# [Written tasks]
a: According to the report on Louisville's metro employment, what is the metro area's unemployment rate after its decline?
b: Render this sentence from the report on Louisville's metro employment in Spanish: "Even though the overall economy is slowing down, the labor market remains tight."
c: Carry on the report on Louisville's metro employment, picking up right after its final sentence.

------ Excerpt provided ------

The BLS released the final monthly report on metropolitan area employment and unemployment and the results show strong job growth for the metro region. Louisville gained approximately 21,000 jobs over 2022, and this represents a 3% change over the year and is the highest percent change for all metro areas in Kentucky. As a comparison, Indiana saw a 1.6% change in payrolls over the year, and Kentucky observed a 2.3% change in jobs. The metro area unemployment rate declined to 2.7%, compared to 3.3% last year, and down from the November rate of 3.1%.

The nation’s economy continues to see challenges with the growth of the labor force and the availability of workers. While Louisville did see an overall increase in the labor force of about 5,000, this is sluggish compared to historical changes. The tightness of the local labor market can be seen by the number of unemployed in the metro region, about 18,000. This is compared to 23,000 unemployed last year. So, the labor force saw a small increase over the year, and the number of unemployed declined. Even though the overall economy is slowing down, the labor market remains tight. The number of unemployed in the region, relative to the size of the labor force, is the lowest in the past 30 years, and perhaps in the history of the series. Nationally, job openings increased last month by about 700,000, taking the total openings back up to 11 million. The openings-to-unemployed ratio is back up to about 2. Unemployment claims also remain at very low numbers, with the latest falling close to 180,000.

------ Listed records ------

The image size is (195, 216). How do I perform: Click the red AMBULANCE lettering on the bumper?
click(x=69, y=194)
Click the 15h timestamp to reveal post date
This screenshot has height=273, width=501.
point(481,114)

------

# [Results for each task]
a: 2.7%

b: Aunque la economía en general se está desacelerando, el mercado laboral sigue ajustado.

c:
This year marks perhaps the greatest consensus for a recession. Certain indicators point to a slowdown and bond market indicators like the inverted yield curve suggest slower growth or a recession. Slower growth and softer price pressures, as evidenced by a decelerating Consumer Price Index (CPI), PCE (Personal Consumption Expenditures) Deflator, and ECI (Employment Cost Index) brought the Fed to smaller increases in the Fed Funds rate by only 25 basis points. This marks a decline from the previous meeting of 50 basis points, and 75 basis points through 2022.

If there is slower growth in the cards, this was not obvious in the last national payrolls report. The BLS released the first Friday of the month payrolls report and it showed a whopping 517,000 jobs were added in the month of January. The U.S. unemployment rate declined to 3.4%, and both the labor force and labor force participation rate saw gains. A key piece of information in the report was the change in average hourly earnings, which declined to 4.4% for the year, from 4.8% the prior month. The combination of payroll growth and decelerating hourly earnings is a goldilocks scenario for The Fed.

While this was a very strong payrolls report, other indicators on the economy continue to point to an overall slowdown. That slowdown scenario was pushed back with the last jobs report, perhaps until next year. That kind of payroll growth, along with historic low unemployment rates, is not the number we see with a recession. Prior to last Friday’s jobs report, there was a chance of a pause in Fed interest rate increases. That is just about out the window now. We can expect another quarter point increase at the next FOMC meeting, and then perhaps a

pause. Upcoming reports on inflation will have to show additional deceleration from the last few months to change the market’s perception of prospective rate increases. The next few months of data will be telling.